ÀM: It’s kind of the opposite side of the coin of eco-nationalism. How would you describe this term? Can we say it is the subversive use of ecological protests to further the aims of building new sovereign states and breaking up the Soviet Union?
IL: After Gorbachov’s reforms, ecological protests were allowed in the Soviet Union. For the first time people were allowed to gather, start NGO’s and protest for something. Infrastructural energy projects such as new nuclear plants or river dams became known to people and made them angry because it would harm the river or the beautiful views that we have in Latvia on our beautiful rivers. That was reason enough to protest. The reason it is called eco-nationalism is because these ecological movements paved the way for the national awakening and finally the bid for independence which eventually succeeded in overthrowing the Soviet Union.
The term comes from the title of a book by Jane Dawson, and I think when she uses it she doesn’t think so highly about the ecological concerns of these activists. She paints it more as a cover for nationalist movements, but when I have spoken to the people who were present in these protests they say that the two things could not be separated – it was all one. They say that it was a green, anti-colonial, anti-imperialist movement. They don’t really want to say it was nationalistic but of course it was – but we need to remember that at that time “nationalism” was an emancipatory movement because it was against the repressions and the failures of the Soviet Union.
And then, after a while this nationalism eventually became the ethnocentric reality that we had to live through. There are other researchers like Linda Kaljundi in Estonia who says that we need to write our own history of ecological and environmental protest without referring to the West. Maybe in the West ecology is not related to nationalism but in our case, it is, and sometimes you cannot synchronise those narratives. That doesn’t mean that one movement cared more about nature than the other – just that they are in completely different contexts and other aspects were important.

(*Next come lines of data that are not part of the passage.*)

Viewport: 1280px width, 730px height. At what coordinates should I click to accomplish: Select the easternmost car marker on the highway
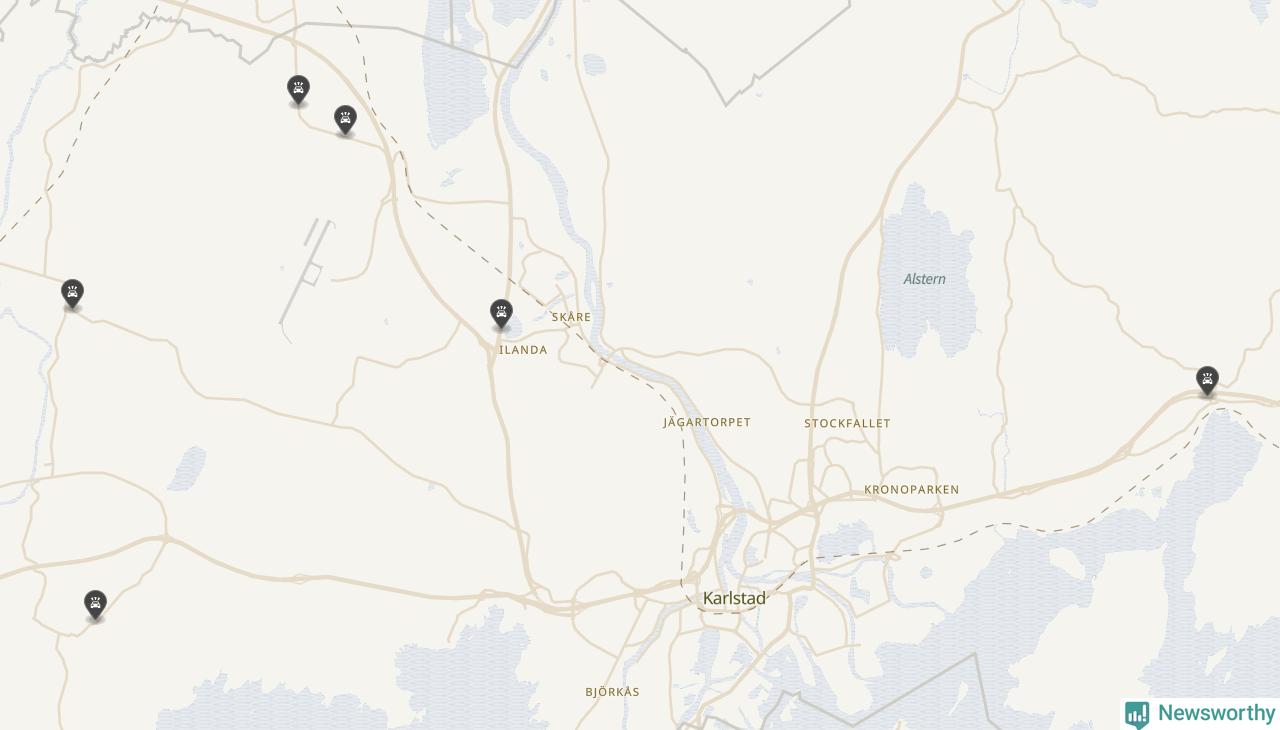click(1207, 381)
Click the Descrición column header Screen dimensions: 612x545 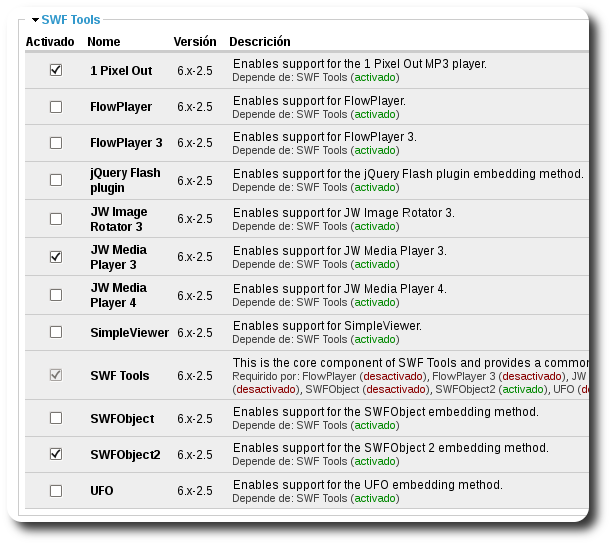260,42
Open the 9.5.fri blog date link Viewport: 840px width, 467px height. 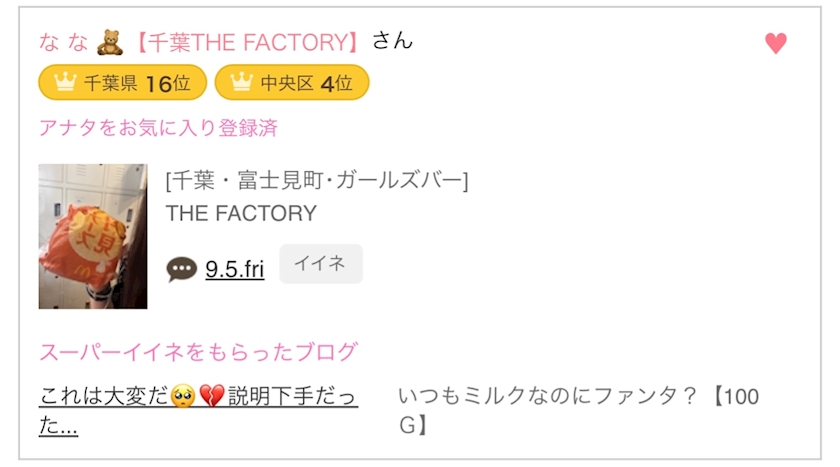coord(235,269)
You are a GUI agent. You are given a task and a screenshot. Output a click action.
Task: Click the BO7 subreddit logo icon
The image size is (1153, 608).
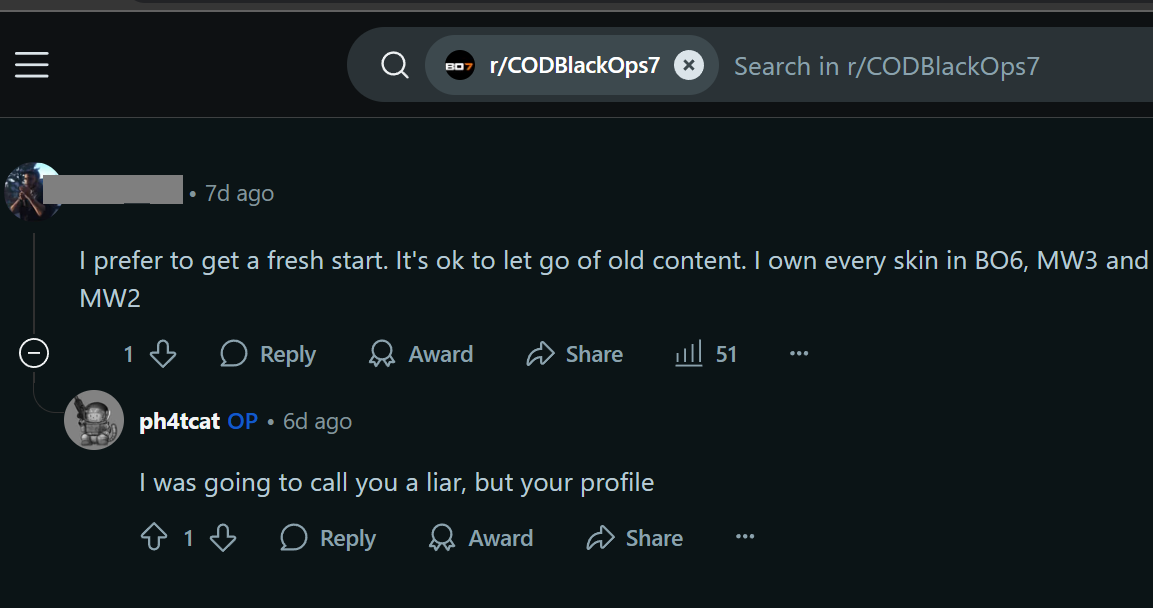click(x=460, y=65)
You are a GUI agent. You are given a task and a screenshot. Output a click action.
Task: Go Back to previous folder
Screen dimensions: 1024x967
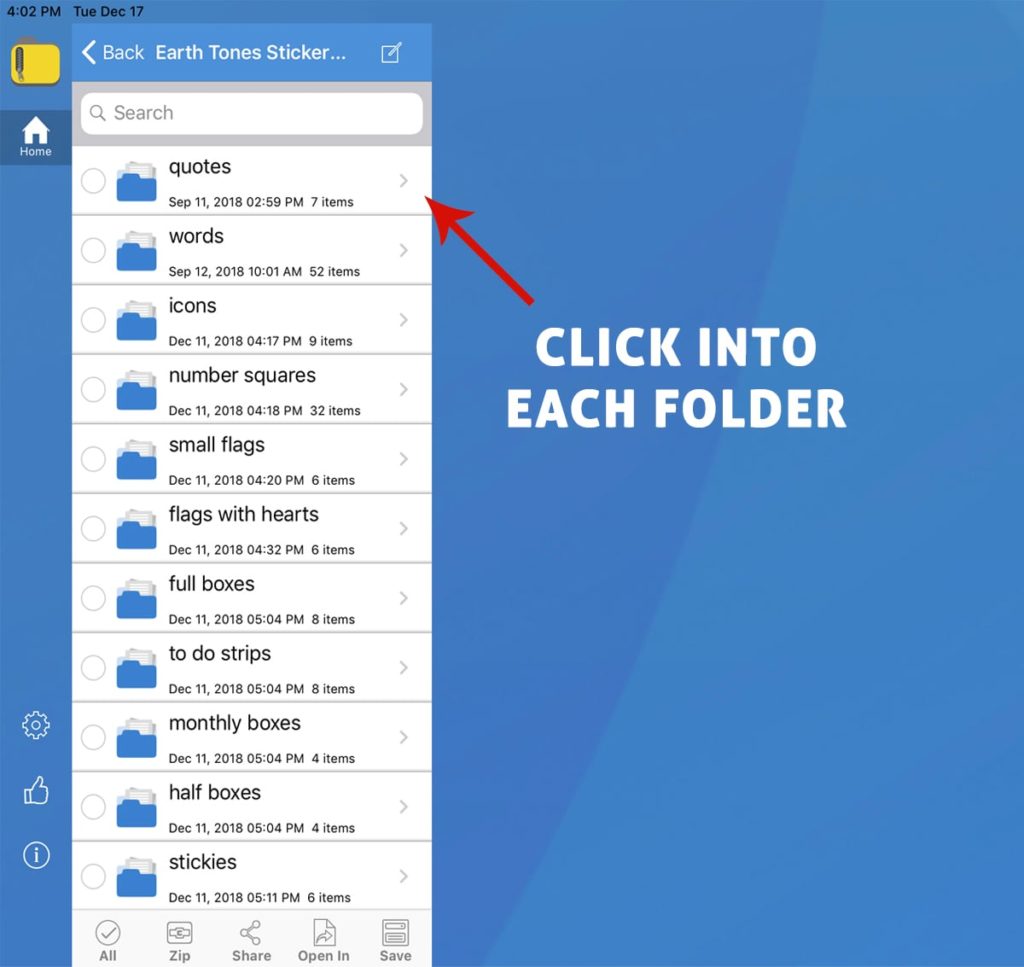coord(113,53)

ÀM: I want to end this interview with a very important question because it has been over one year since the beginning of the Russian invasion of Ukraine and, unlike Germany, they have been facing conditions of blackout all winter in the severe cold. I don’t know what the current situation is there but as you are working with artists and cultural workers in the region I wanted to ask you how they are managing around the energy precarity, of blackouts and no energy.
IL: Artists who I know sent me pictures around Christmas time where they were using candles or just hanging out without light. Now things appear to be back in order, but just in Kyiv. So I think it really depends on where you are, the fact is that Ukraine is so huge.

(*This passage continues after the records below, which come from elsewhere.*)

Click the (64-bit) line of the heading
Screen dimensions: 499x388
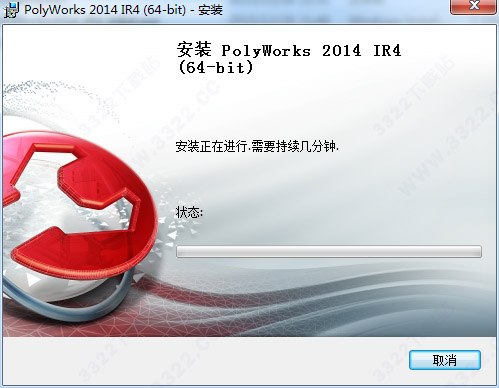pyautogui.click(x=216, y=68)
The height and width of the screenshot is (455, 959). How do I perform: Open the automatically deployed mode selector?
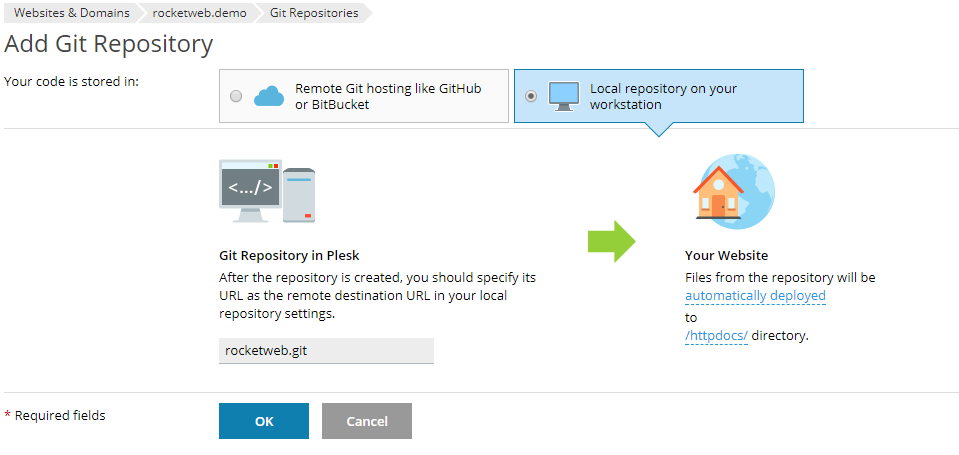click(x=755, y=296)
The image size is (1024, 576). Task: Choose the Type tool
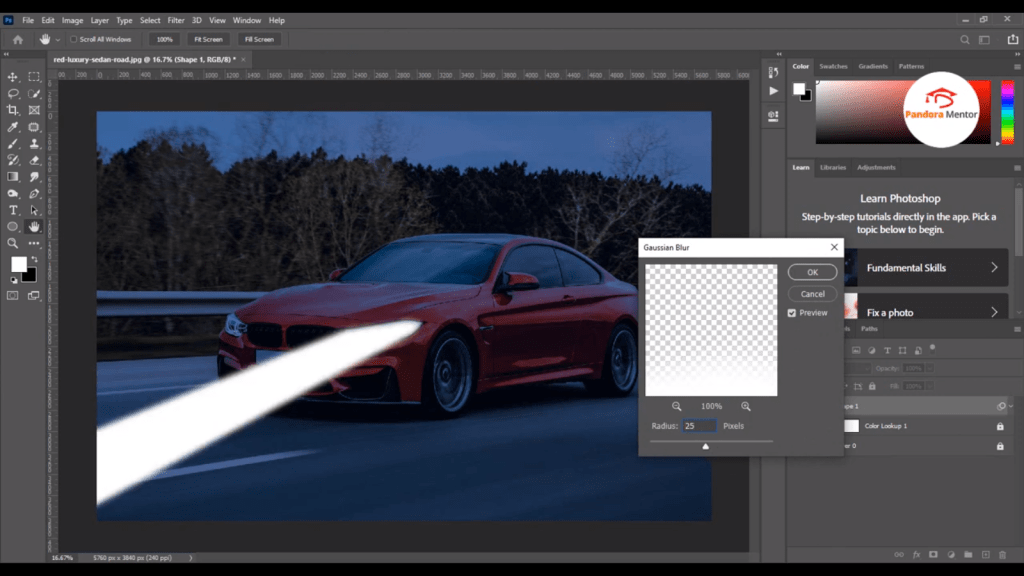(13, 210)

ÀM: Some artists created initiatives to provide generators in the fall.
IL: That definitely helped and at least in the Baltic countries we are still continuing to help however we can. If we hear that a specific kind of vehicle is needed, we raise money and we send cars, or generators, or weapons.

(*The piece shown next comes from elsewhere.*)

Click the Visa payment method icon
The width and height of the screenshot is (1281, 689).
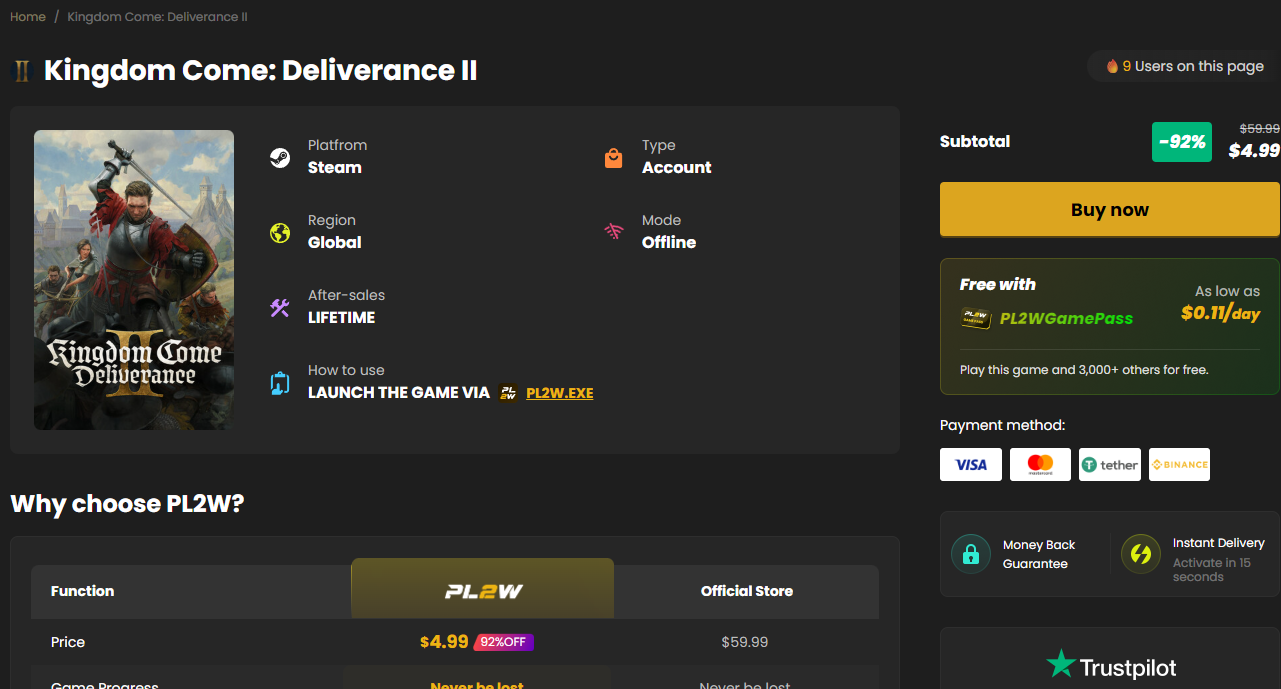[x=970, y=464]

I speak and talk with Ukrainian artists a lot and in our emails, there is something that they always say when we are arranging meetings, something like “speak soon if everything will be okay with our connection.” There is always this uncertainty of saying, let’s have this meeting, if we can. Most of the time it is okay, but some days it is not, and they can’t join, and they might not be able to send a message saying they can’t join.
ÀM: Thank you so much for answering these questions.
[Featured Image: Oleksiy Radynski, still image from The Film of Kyiv. Episode One (2017). Courtesy of the artist.]